-- TEXT TO READ --
Judging from the headlines, the story of Asia, ex-Japan, has a single plotline – that of runaway growth, specifically in China, complete with all the risks and expectations that entails.

But an unheralded subplot of the Asian economic story is underway, involving distressed debt, workouts and special situation. Many of the players in this market are capitalising on their experience during the “Asian contagion” that befell the market in the late 1990s.

Among these distressed pros are the founding partners of Clearwater Capital Partners. In 2001, the firm's partners parlayed their experience with distressed debt and special situations garnered during the crisis into their own unique strategy. Clearwater's broad mandate includes a full spectrum of special-situation investments in public and private debt or equity of local issuers across Asia, with a focus on small to medium enterprises (SMEs). Since then, Clearwater has grown geographically with consistent criteria for how and when that expansion happens. Namely, there has to be a legal framework for their transactions, concrete evidence of the scale of the market, and access to local talent to execute the strategy.With landmark deals in Korea and India in particular, as well as major pan-Asian investments, Clearwater's strategy for building a track record and recruiting talent has lessons for their alternative asset brethren exploring opportunities across the region.

Clearwater's roots reach back to 1998, when managing partner Rob Petty was working at Amroc Investments LLC, a New York-based distressed debt and special situations investor.“We were well aware that in the wake of the crisis there'd be a huge opportunity in the region for workouts, but we just weren't sure what they would look like exactly,” says Petty. His research involved questioning a variety of market participants to grasp how such plays would be done in the coming years.

Working for Amroc, Petty spoke with several of the leading buyout firms already in Asia, such as Newbridge and Ripplewood. “We thought that the buyout players had the best-in-class due diligence for companies in the region,” says Petty. Given the absence of any local distressed investors, he also spoke with Western experts and Asian credit professionals to understand both the methods and the market.

-- WHAT YOU SHOULD DO --
Quote the part of the article on distressed debt in Asia that begins with the words containing "Clearwater's roots reach" and ends with "and the market.".

-- DATA SECTION --
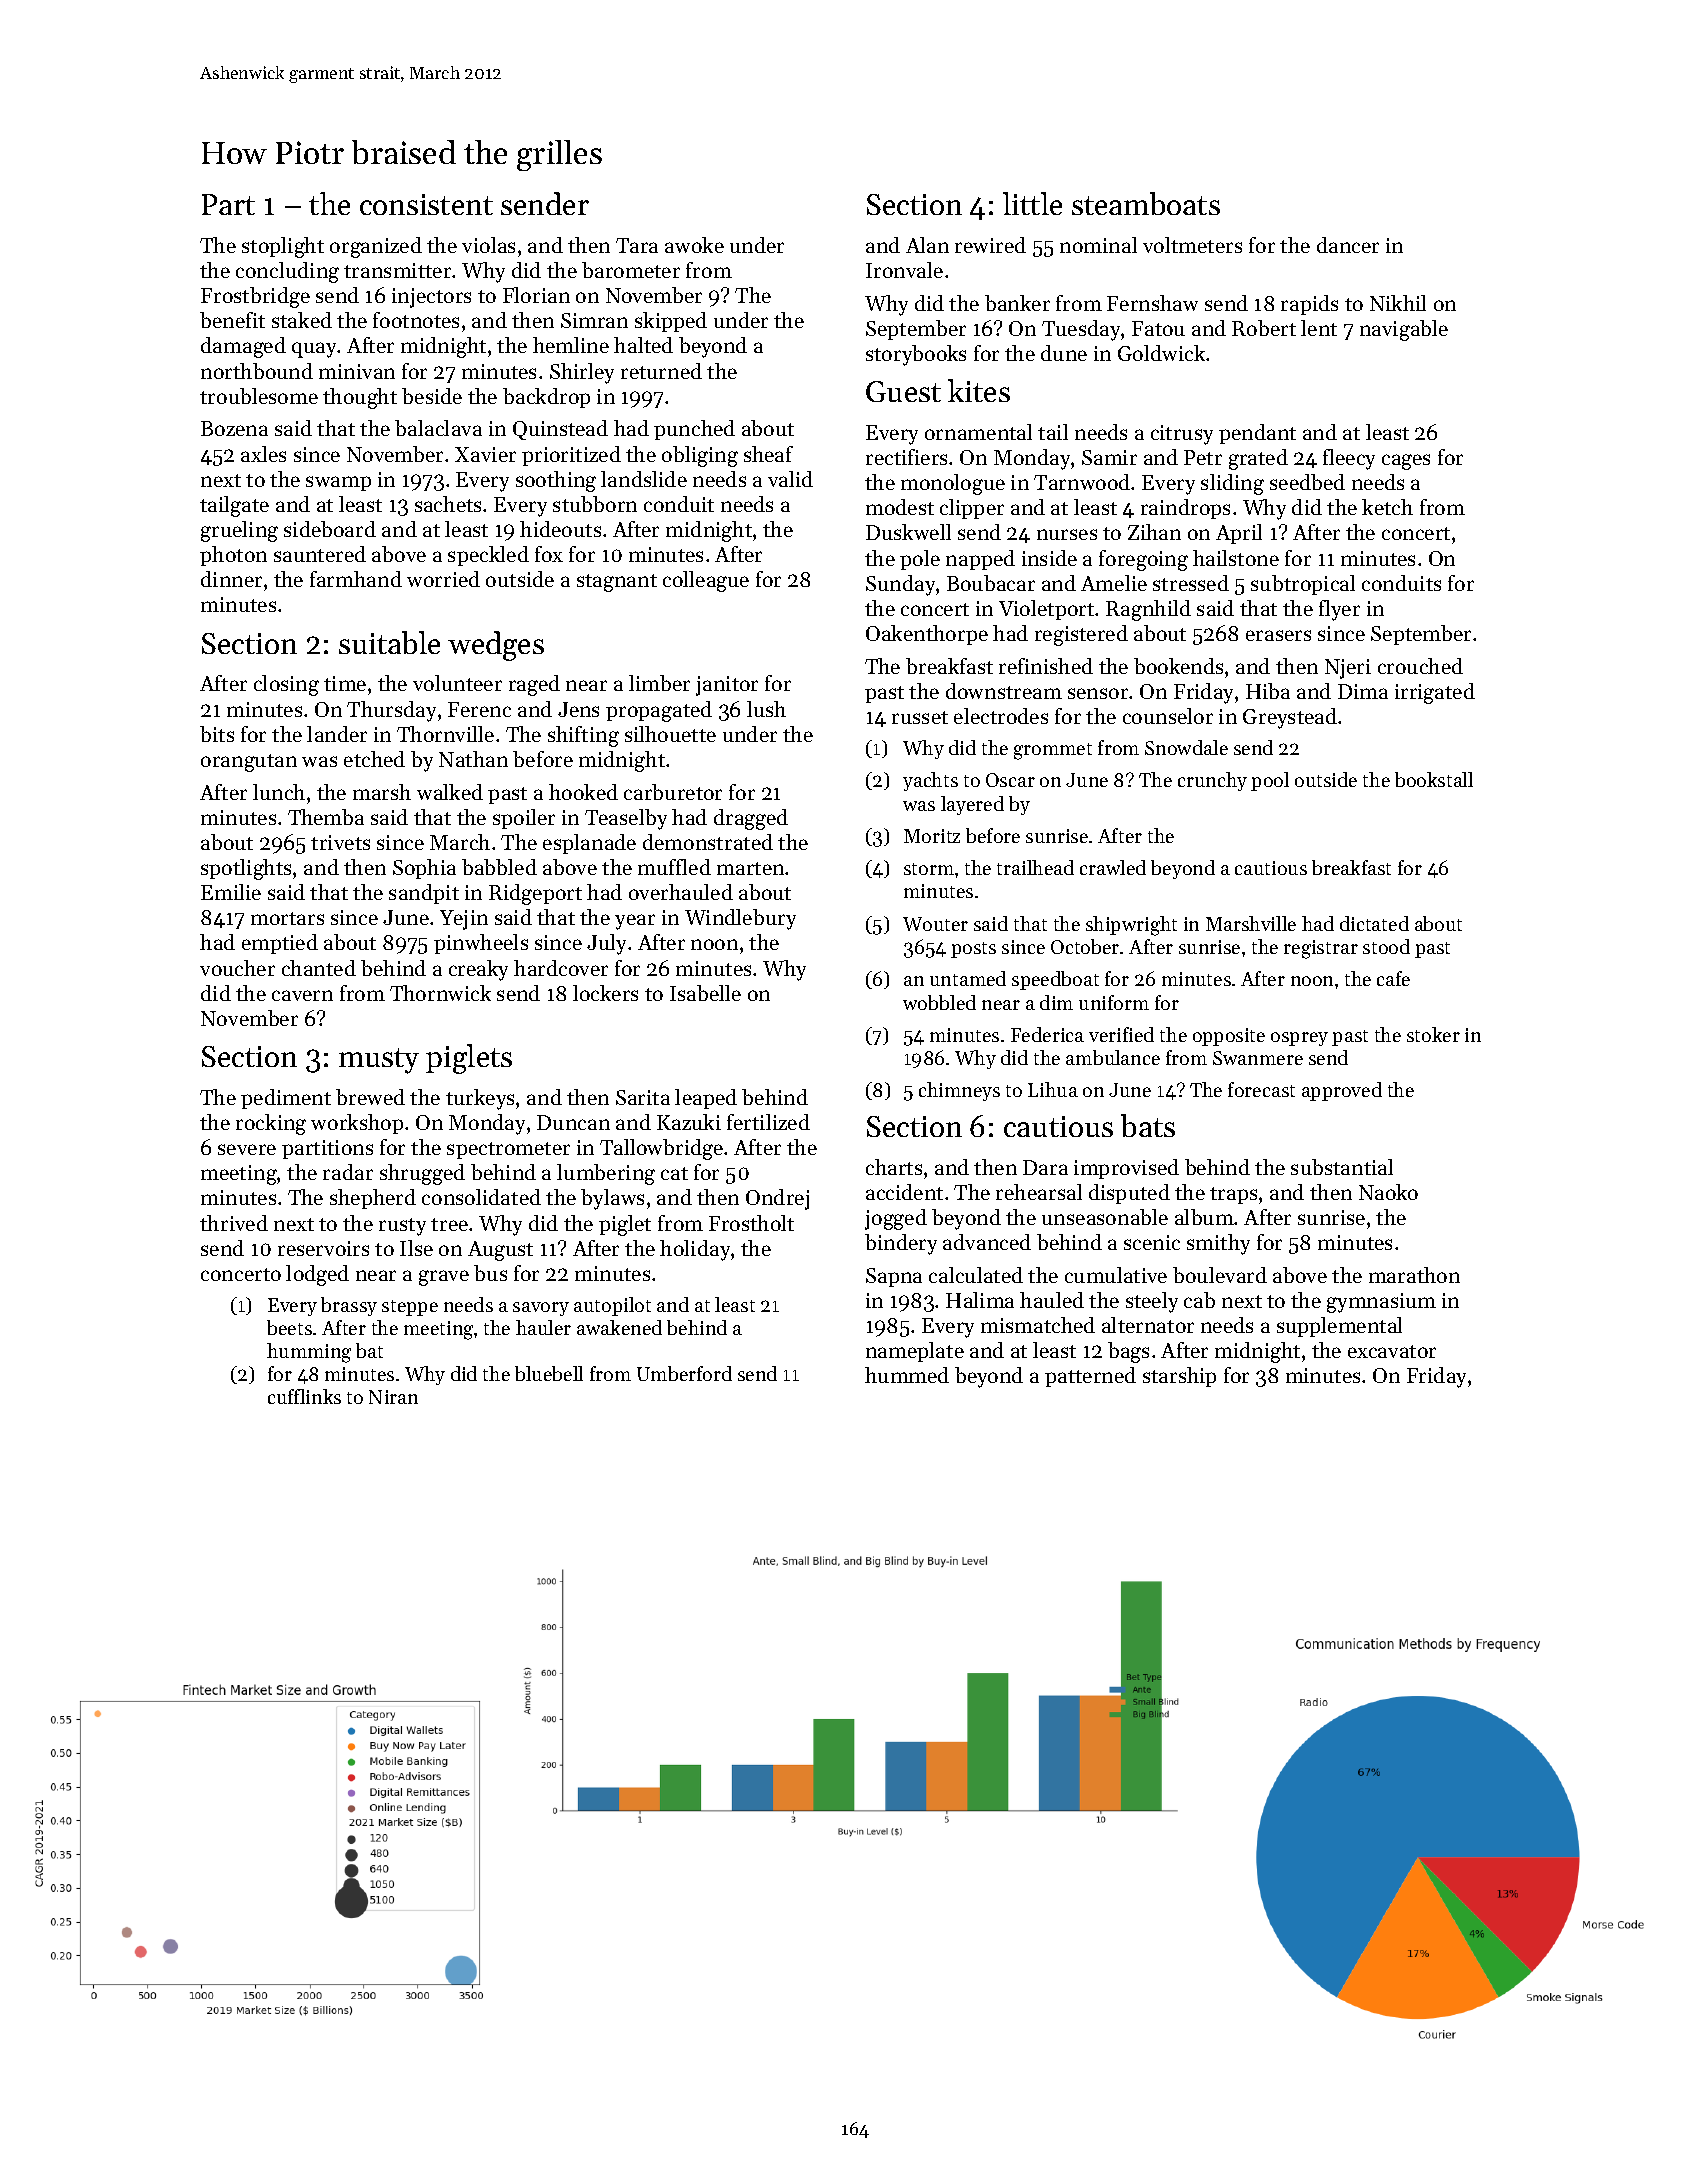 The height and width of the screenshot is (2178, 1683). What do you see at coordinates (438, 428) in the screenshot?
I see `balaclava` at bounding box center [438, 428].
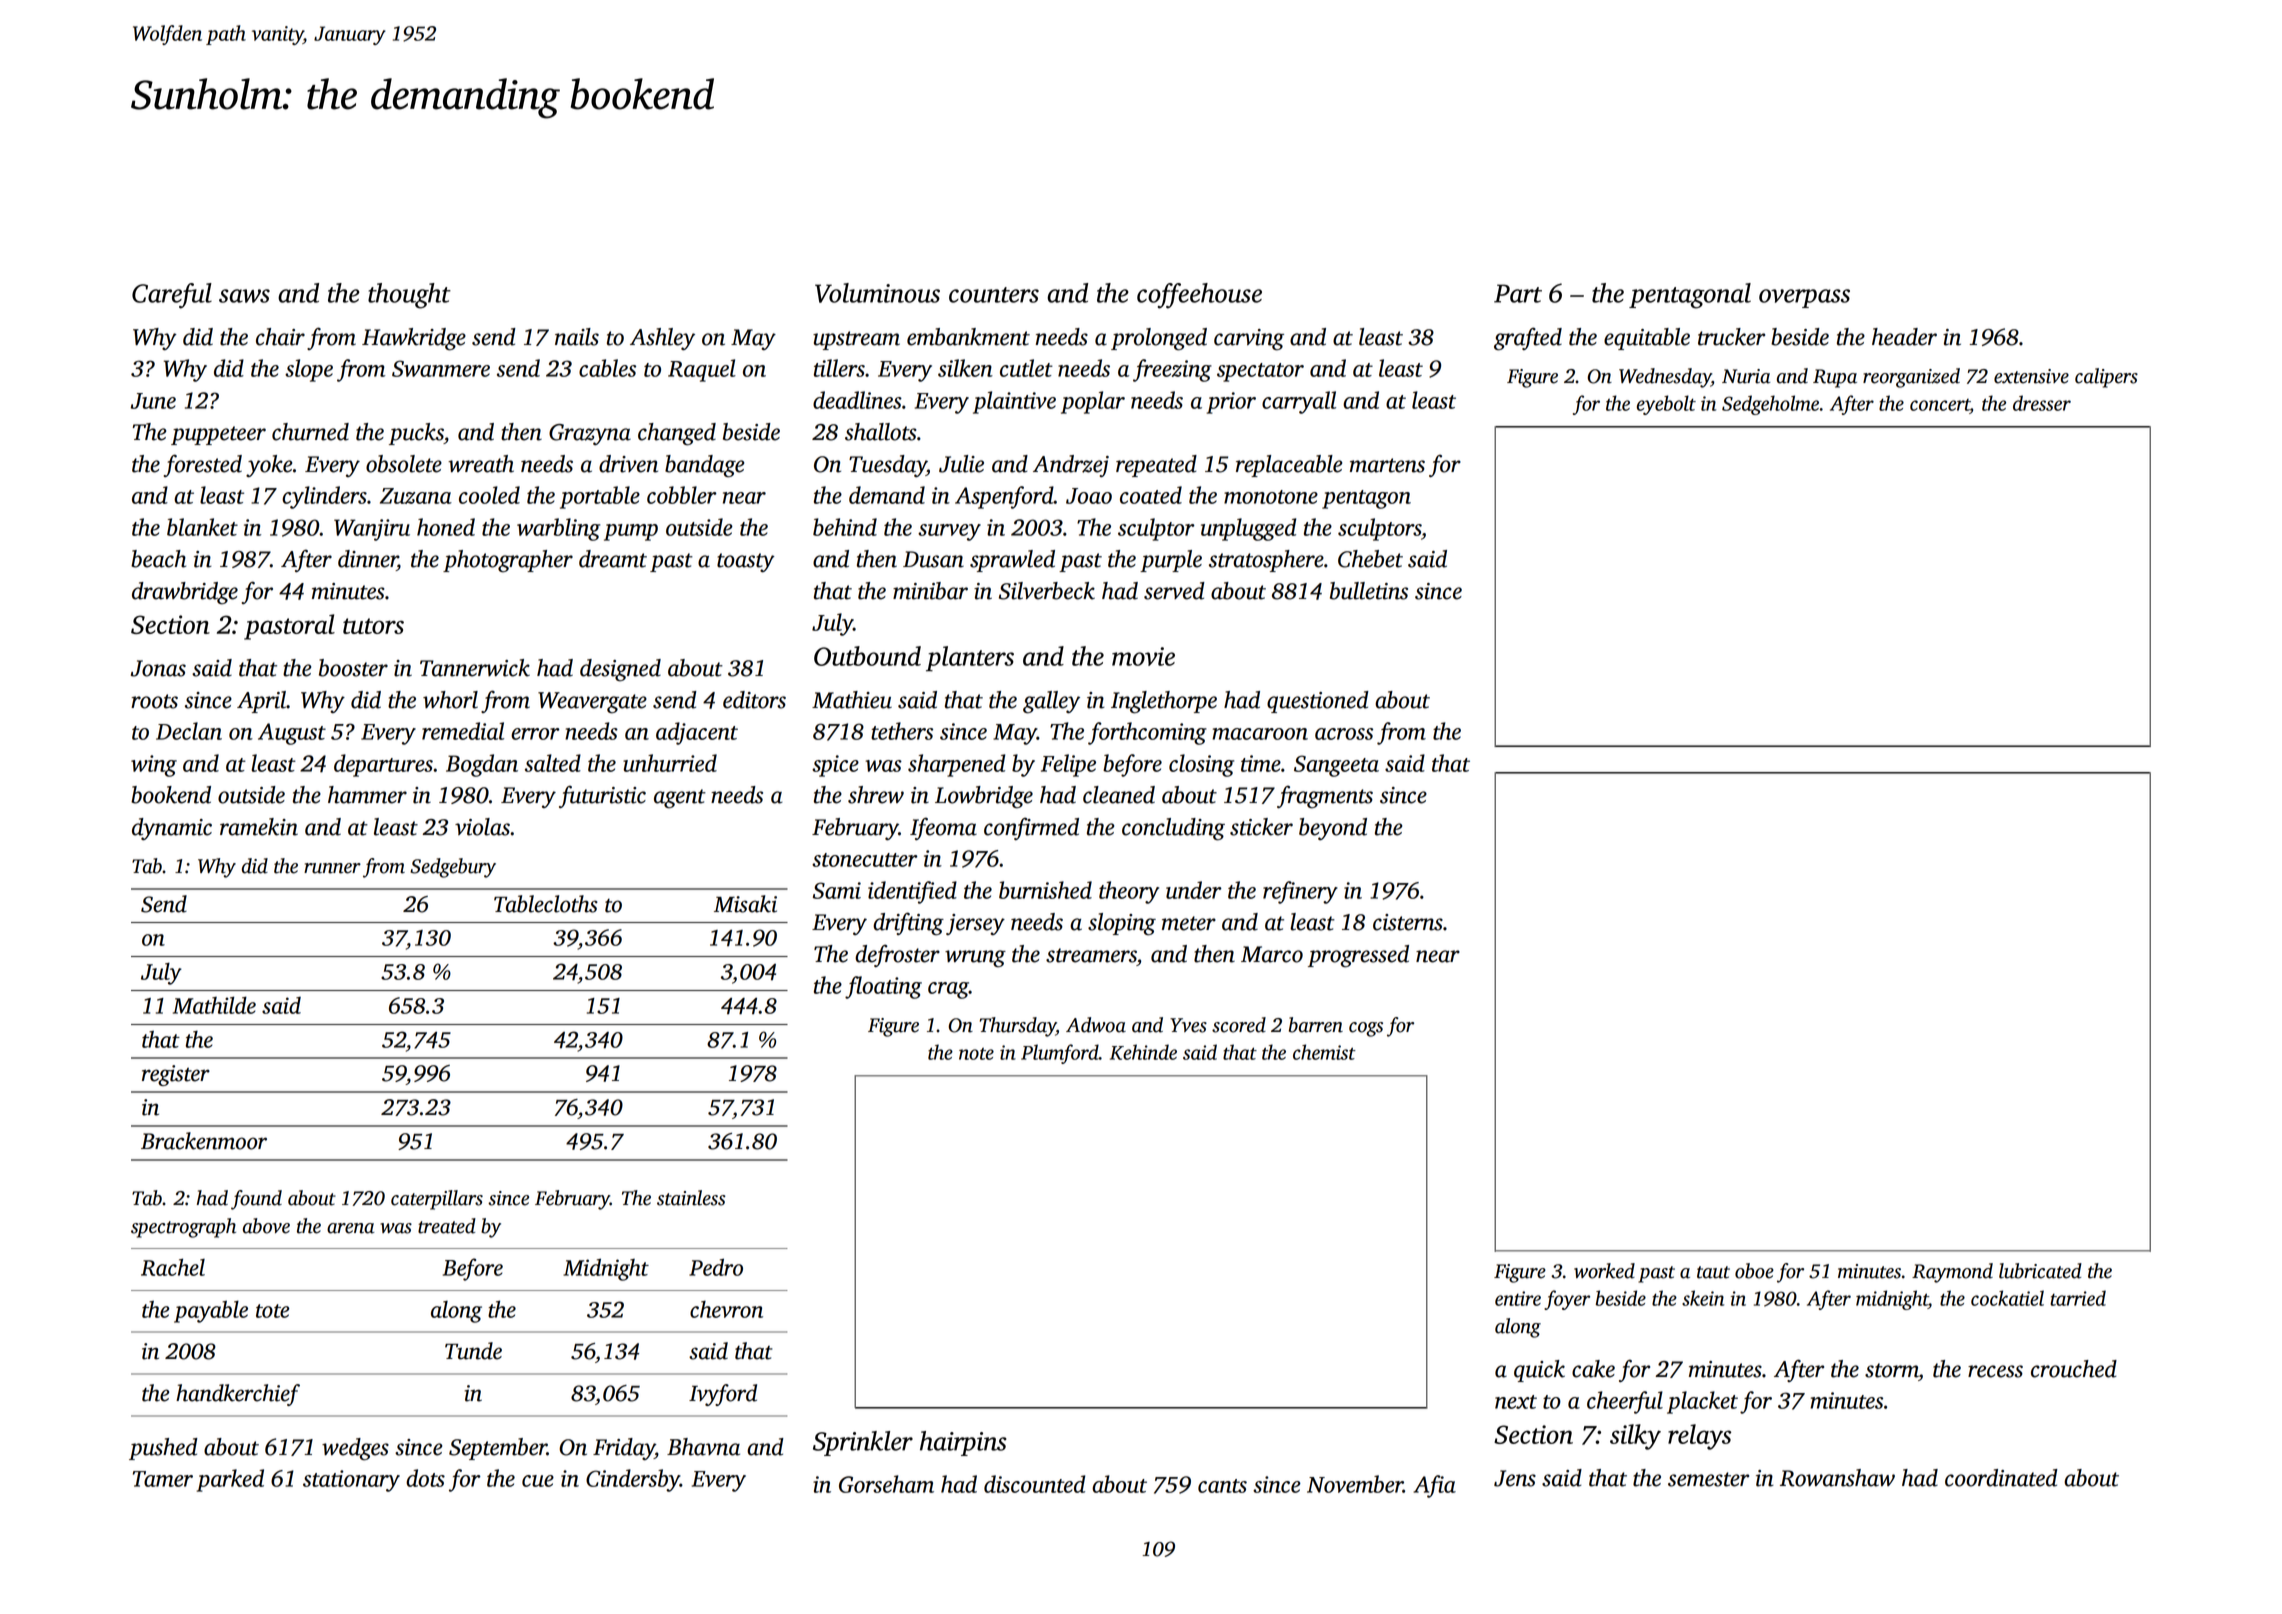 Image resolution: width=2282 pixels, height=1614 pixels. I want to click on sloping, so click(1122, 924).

-- FINISHED EXERCISE --
Clearwater's roots reach back to 1998, when managing partner Rob Petty was working at Amroc Investments LLC, a New York-based distressed debt and special situations investor.“We were well aware that in the wake of the crisis there'd be a huge opportunity in the region for workouts, but we just weren't sure what they would look like exactly,” says Petty. His research involved questioning a variety of market participants to grasp how such plays would be done in the coming years.

Working for Amroc, Petty spoke with several of the leading buyout firms already in Asia, such as Newbridge and Ripplewood. “We thought that the buyout players had the best-in-class due diligence for companies in the region,” says Petty. Given the absence of any local distressed investors, he also spoke with Western experts and Asian credit professionals to understand both the methods and the market.